The litigant in the case is described as a Salvadoran woman who fled after being targeted by a gang and who believes she won't be protected in the U.S.
It's not the first time the deal has been tested in court.
A legal challenge was mounted after it came into force in 2004, and while the Federal Court at the time agreed the U.S. may not be safe for all refugees, the decision was overturned on appeal.
Ensuring 'human dignity'
"Our organizations have pressed repeatedly, expecting that Canada would move to suspend the Safe Third Country Agreement as regard for the rights of refugees has rapidly plummeted under the Trump administration," said Alex Neve, secretary general of Amnesty International Canada in a statement.
"To our astonishment and disappointment, however, the Canadian government continues to maintain that the U.S. asylum system qualifies as safe. We are left with no choice but to turn to the courts to protect refugee rights."
Despite the deal, there are people showing up at the land border and getting through based on the exemptions that exist, including having family already in Canada.
Data obtained under the Access to Information Act showed that over a six-day period in March, 123 people showed up at legal entry points along the border and requested asylum; 66 were judged eligible and 57 turned away.
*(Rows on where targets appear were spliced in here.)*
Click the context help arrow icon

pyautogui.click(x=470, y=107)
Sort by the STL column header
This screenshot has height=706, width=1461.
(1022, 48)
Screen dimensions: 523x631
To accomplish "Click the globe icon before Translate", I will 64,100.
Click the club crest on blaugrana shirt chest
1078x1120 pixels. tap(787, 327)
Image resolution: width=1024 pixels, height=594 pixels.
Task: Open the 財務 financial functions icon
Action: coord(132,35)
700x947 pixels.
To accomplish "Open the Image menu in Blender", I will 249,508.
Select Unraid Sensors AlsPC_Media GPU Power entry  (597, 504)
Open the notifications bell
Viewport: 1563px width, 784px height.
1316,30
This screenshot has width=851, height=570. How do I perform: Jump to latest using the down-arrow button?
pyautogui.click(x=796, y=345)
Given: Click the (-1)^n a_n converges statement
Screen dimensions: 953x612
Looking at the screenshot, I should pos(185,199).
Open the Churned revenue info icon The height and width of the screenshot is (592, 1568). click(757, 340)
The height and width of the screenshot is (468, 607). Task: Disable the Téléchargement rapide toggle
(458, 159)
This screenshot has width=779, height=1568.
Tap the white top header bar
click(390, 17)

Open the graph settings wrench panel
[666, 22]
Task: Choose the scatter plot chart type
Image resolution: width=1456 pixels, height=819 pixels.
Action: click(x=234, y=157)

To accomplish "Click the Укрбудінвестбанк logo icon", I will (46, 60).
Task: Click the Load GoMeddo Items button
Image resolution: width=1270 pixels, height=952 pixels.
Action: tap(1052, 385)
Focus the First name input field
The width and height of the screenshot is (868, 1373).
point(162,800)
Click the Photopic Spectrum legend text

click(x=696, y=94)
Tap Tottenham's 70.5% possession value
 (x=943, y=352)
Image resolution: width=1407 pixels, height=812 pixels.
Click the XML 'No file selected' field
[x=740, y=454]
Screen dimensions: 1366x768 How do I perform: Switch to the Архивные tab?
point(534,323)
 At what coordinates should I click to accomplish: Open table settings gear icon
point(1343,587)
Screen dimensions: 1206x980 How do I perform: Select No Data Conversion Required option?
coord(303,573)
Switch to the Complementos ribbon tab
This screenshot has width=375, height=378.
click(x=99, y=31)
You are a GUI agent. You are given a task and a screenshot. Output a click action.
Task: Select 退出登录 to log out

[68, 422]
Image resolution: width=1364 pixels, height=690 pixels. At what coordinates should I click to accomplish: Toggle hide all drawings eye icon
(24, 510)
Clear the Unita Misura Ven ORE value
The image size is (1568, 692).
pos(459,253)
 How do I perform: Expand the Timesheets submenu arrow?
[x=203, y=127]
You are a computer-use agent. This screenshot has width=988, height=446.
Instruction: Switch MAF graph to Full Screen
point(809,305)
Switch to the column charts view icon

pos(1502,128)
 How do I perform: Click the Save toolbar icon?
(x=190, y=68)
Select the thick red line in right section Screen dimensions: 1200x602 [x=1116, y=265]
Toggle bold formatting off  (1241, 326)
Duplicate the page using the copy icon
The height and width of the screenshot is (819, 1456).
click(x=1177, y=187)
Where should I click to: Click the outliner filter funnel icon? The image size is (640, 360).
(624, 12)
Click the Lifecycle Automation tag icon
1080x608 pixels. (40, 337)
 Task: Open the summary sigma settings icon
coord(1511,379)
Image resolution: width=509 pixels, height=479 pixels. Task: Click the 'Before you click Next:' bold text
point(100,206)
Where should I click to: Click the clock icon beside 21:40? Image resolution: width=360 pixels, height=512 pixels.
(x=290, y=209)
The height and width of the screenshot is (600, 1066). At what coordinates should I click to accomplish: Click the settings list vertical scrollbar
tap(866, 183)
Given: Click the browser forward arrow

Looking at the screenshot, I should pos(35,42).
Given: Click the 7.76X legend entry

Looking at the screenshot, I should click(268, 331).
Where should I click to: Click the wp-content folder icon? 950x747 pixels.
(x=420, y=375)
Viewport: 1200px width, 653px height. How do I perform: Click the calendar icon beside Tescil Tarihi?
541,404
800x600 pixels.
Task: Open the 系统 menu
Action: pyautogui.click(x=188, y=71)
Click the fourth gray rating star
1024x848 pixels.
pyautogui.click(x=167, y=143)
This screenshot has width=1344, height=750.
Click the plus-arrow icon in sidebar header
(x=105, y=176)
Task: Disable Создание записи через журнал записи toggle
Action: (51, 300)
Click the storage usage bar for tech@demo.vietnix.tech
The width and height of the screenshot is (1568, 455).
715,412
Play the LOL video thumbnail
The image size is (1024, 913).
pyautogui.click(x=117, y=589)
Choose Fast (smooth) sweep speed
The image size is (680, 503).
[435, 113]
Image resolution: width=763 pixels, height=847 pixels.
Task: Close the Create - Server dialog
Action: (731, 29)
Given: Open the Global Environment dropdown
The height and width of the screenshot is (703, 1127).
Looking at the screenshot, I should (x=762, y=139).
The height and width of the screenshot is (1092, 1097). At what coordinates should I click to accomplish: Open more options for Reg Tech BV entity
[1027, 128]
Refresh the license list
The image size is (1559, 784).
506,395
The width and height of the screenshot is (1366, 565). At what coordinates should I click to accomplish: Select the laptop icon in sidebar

But Canada needs to go further, Rev. Karen Hamilton, general secretary of The Canadian Council of Churches, said in a statement.
"The government of Canada has a responsibility to ensure that the human dignity of all persons is respected. So it is imperative that all who seek refuge in Canada are afforded the protections guaranteed to them under the Canadian Charter of Rights and Freedoms and international human rights treaties."
A spokesperson for Immigration Minister Ahmed Hussen said the government's position on the agreement has not changed, and the deal remains in force.